Tyler Myles is their primary coach, while Kelly Johnson works on their choreography and presentation. Pavel Porac trains them in the basics. “He’s the one who makes us do things over and over and over again until he’s satisfied,” Saucke-Lacelle noted.
“We also have a sports psychologist that we can talk to,” said Routhier. “She came to visit us before Nationals, and helped us define our goals. They call it “off ice coaching” – teaching us how to manage stress and understand and control our emotions and stuff like that.”
Routhier and Saucke-Lacelle trained five days a week for three hours a day last season. “Normally, it would be more,” Routhier said, “but I have an injury to my calf muscle. I’ve been battling it for a year now. It’s called tibial stress syndrome, basically from over use. Before we came to Barrie, I didn’t have anyone to see about it, but I got therapy during the year.”
“The main cure is just rest,” she said. “I don’t need any surgery. I can skate but not push too hard with it or it hurts.”
The dancers will take the time to study the four compulsory dances that they will need for the 2009-10 season. “We’ve never done any of the dances in competition,” Saucke-Lacelle noted. “I’ve done the Westminster Waltz and the Argentine Tango, but Karen needs to learn them. We don’t know the other dances at all.”
Kelly Johnson, Tyler Myles and Tessa Virtue choreographed their 1930s-style original dance for the 2008-09 season, using music by Bette Midler. The couple skated a blues and jive routine to P. S. I Love You and Stuff Like That There.
“We had nothing to do with choosing the music,” Routhier said. “Our coaches had good ideas what would be good for us. Tessa helped us a lot on the details of the program.”
Pasquale Camerlengo choreographed their free dance using two versions of Cinema Paradiso, one by Dulce Pontes and the other by Ennio Morricone.
“Tyler found the music for us before Junior Worlds last year and had the CD for us when we were in Sofia,” Saucke-Lacelle stated. “It’s a romantic theme,” Routhier added. “We weren’t telling a certain love story from the movie. It’s just romantic, that’s all.”

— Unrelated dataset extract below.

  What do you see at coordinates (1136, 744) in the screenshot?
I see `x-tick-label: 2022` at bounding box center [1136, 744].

Saucke-Lacelle listens to all kinds of music, while Routhier enjoys everything except heavy metal. Saucke-Lacelle is also an excellent musician himself. He plays the guitar, saxophone, drums, and piano.

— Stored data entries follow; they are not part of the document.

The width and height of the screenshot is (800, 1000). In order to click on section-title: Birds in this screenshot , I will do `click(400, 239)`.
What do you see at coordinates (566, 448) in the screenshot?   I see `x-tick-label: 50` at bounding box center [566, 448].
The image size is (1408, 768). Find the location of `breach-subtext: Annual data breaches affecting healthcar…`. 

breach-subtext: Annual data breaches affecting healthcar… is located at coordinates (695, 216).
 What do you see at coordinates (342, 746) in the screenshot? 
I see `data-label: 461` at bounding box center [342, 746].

For fun, Saucke-Lacelle said, “We watch a lot of movies. There’s not much else to do in Barrie, but it’s better than in Montreal. Here everyone is having fun and there are lots of skaters our age. In Montreal, there was a really big age difference and everyone lived far apart.”
Saucke-Lacelle has graduated from high school and is taking time off. “It’s hard to juggle school and skating,” he explained. Routhier will finish next year by continuing to take correspondence courses from her school in Quebec. “I won’t take any courses this summer because that’s when we have the intensive part of our training,” she noted.